In this case, it seems that the in-camera software does a better job at a particular thing you care about than the desktop computer software Nikon has provided. You're right that generally this software is tuned to give similar results to in-camera processing, but the specifics can (and do) differ, especially when you look really closely.
In fact, the camera manufacturers put a lot of effort into making in-camera JPEGs look really good, with a lot of work on color tone curves (sometimes "film simulations"). If getting that result is what you want, you're right — there's no point in RAW in that case. Well, at least mostly; RAW also protects you against mistakes like incorrect white balance, and can help with over- or underexposure, but you can get that by saving as RAW and converting to JPEG manually in camera, adjusting parameters after the fact.
RAW on the desktop really shines when you want something different. Since you have that RAW file, you're not limited to Capture NX-D. You can try Rawtherapee or Darktable (both free and open source software), or Lightroom, or any of a number of other RAW conversion programs. You can tune chromatic aberration correction in a lot of different ways in all of these different programs, and apply any tone curve you like — and if you change your mind, no problem.
Originally by user1943. Source · Licensed CC BY-SA 4.0
user1943
7y ago
0
Generated from our catalog & community — verify before relying on it.
An in-camera JPEG is also software-processed — just by the camera’s built-in image engine. That processing is often highly tuned for that specific model and may apply sharpening, noise reduction, lens corrections, and halo control differently than desktop software, even from the same brand.
So yes, it’s possible for the camera JPEG to look better in one specific area, especially at 100% view.

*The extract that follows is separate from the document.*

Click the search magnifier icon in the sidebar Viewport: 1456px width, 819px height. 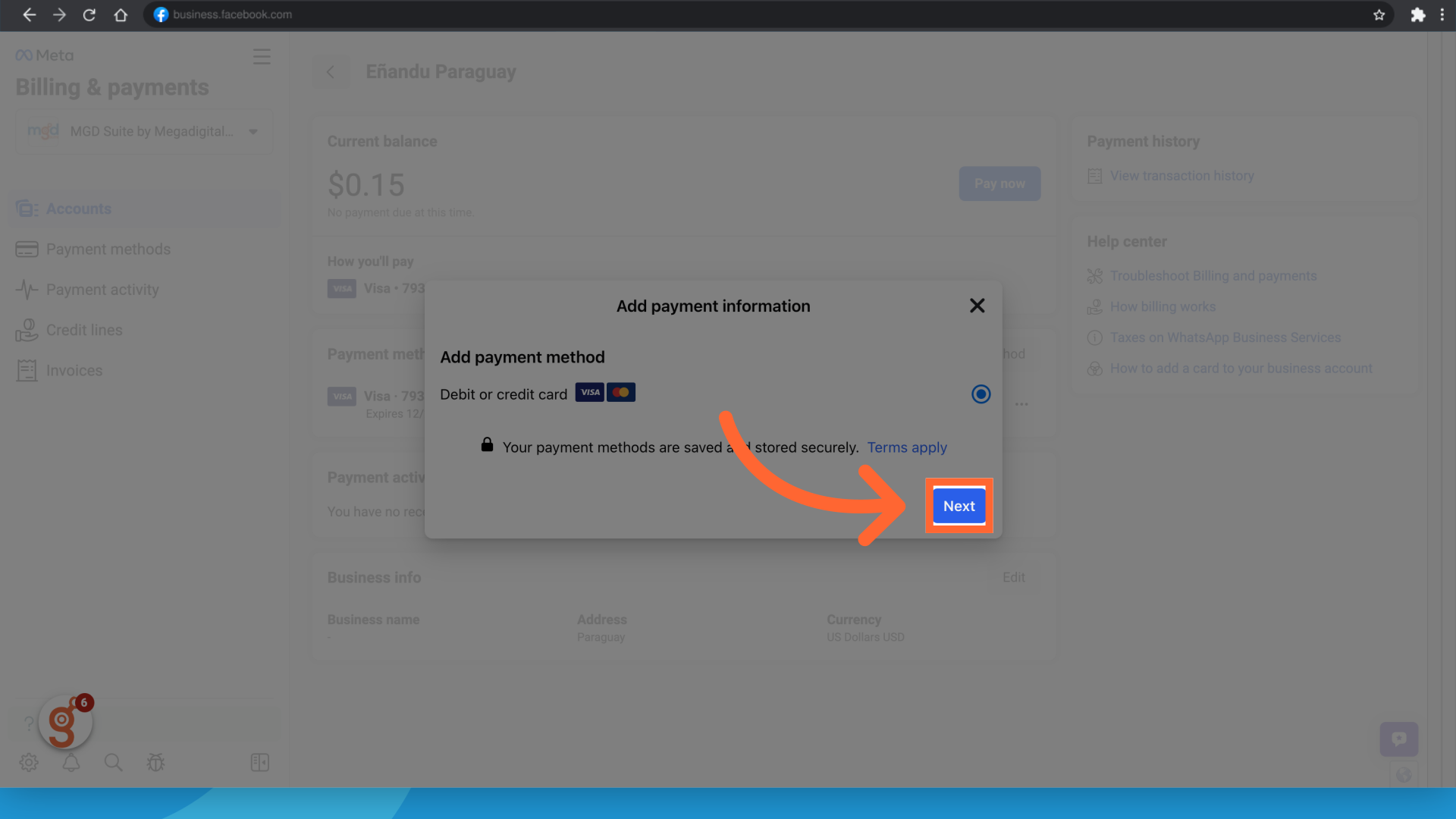coord(113,762)
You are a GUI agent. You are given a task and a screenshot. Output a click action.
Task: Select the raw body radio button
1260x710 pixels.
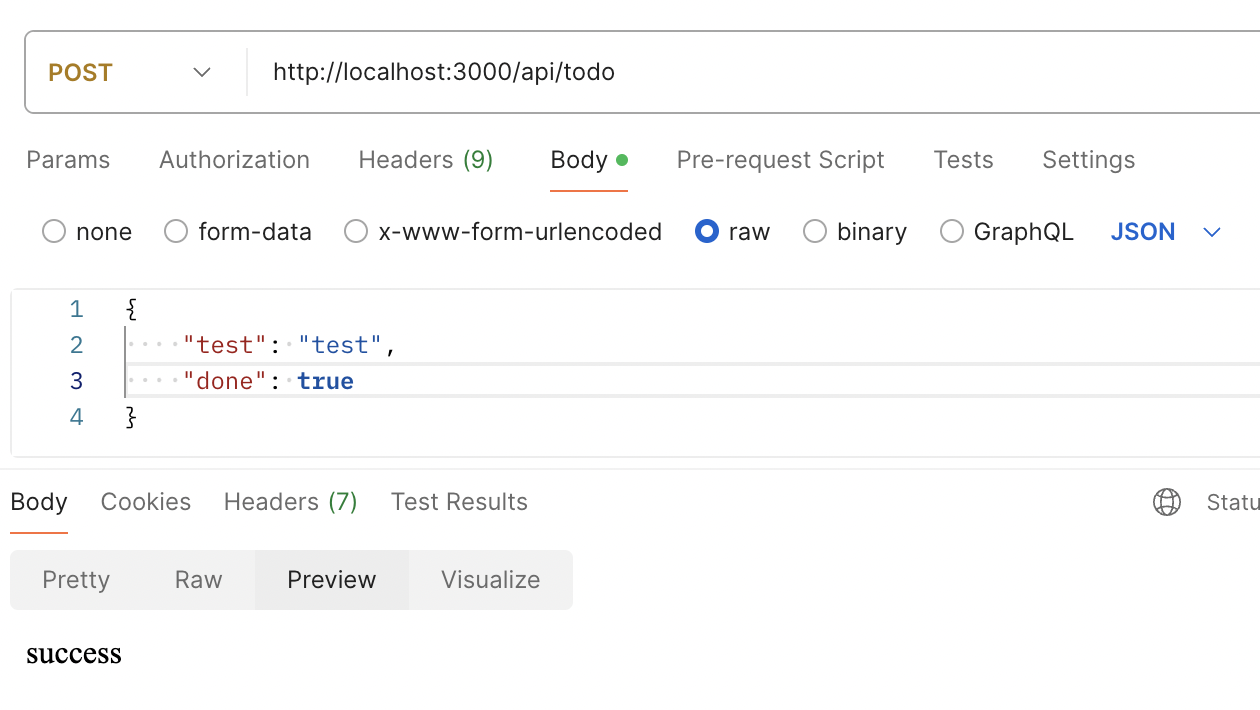coord(707,232)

The difference you’re seeing may be partly from sharpening halos as well as chromatic aberration, and default RAW conversion settings don’t always match the camera’s JPEG recipe exactly.
This does not mean RAW is pointless. JPEG gives you a finished result baked by the camera; RAW gives you flexibility to adjust sharpening, contrast, color, and corrections yourself for the result you prefer. A default RAW rendering may look worse at first, but it’s starting from less-baked data and is meant to be tuned.
If you like the camera JPEG better, use it — or use RAW and reduce/adjust sharpening and correction settings until you get a cleaner result.